--- The data ---
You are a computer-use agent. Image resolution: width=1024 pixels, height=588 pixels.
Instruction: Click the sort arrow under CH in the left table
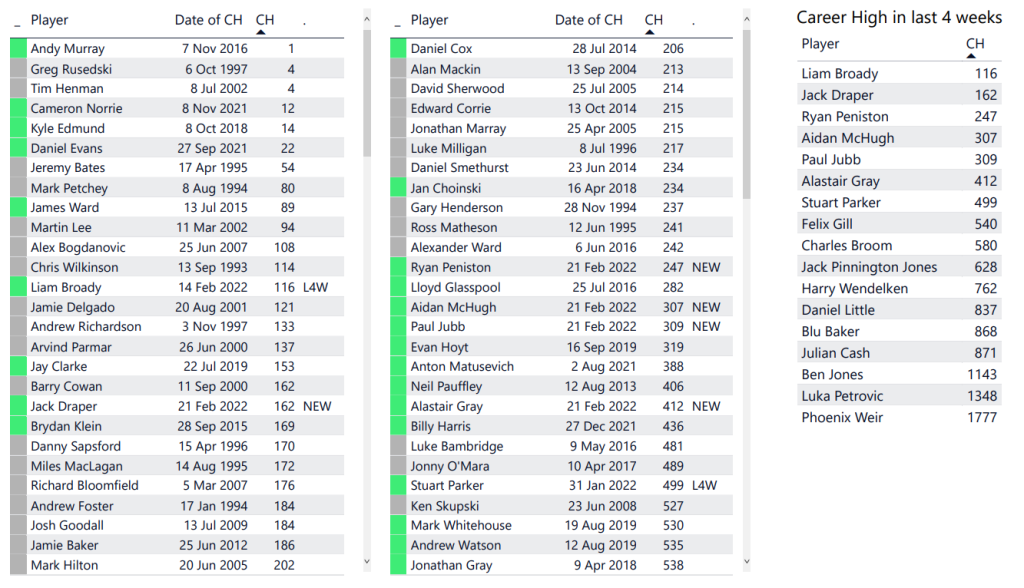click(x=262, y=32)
...
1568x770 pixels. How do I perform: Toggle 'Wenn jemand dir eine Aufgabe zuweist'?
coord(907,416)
==
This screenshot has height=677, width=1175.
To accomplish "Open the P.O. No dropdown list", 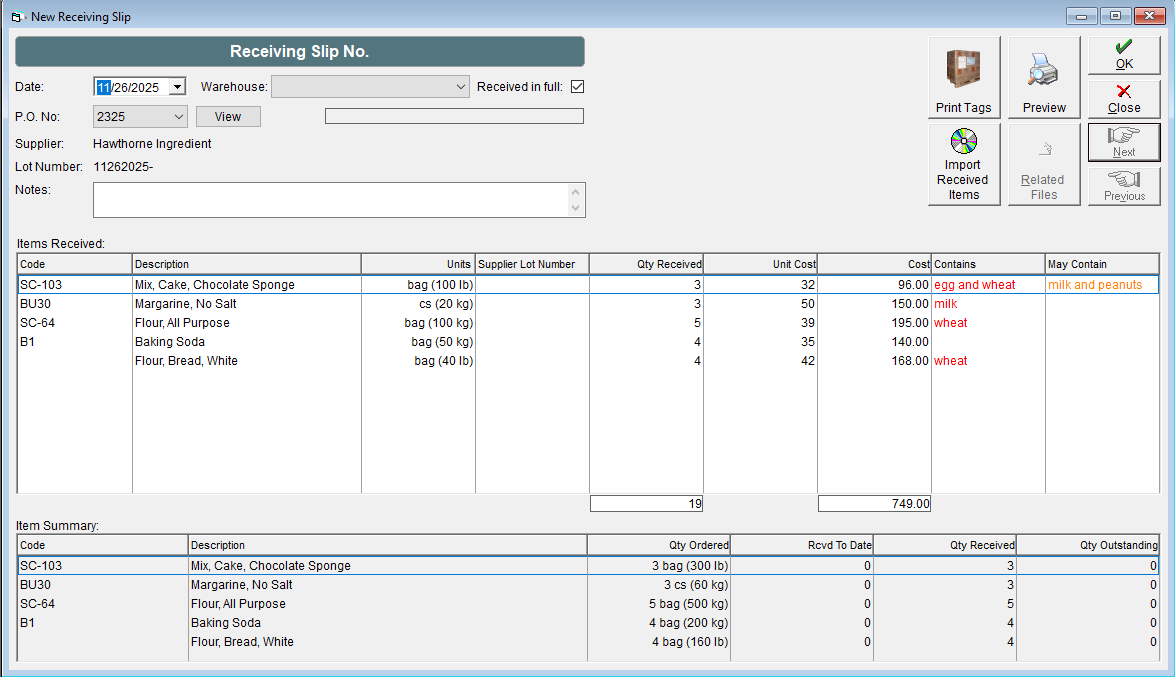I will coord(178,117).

--- Assignment ---
What lines in the data above contain the word "width"? Show them all.

--- Response for this exercise ---
You are a computer-use agent. Image resolution: width=1024 pixels, height=588 pixels.
This screenshot has height=677, width=1175.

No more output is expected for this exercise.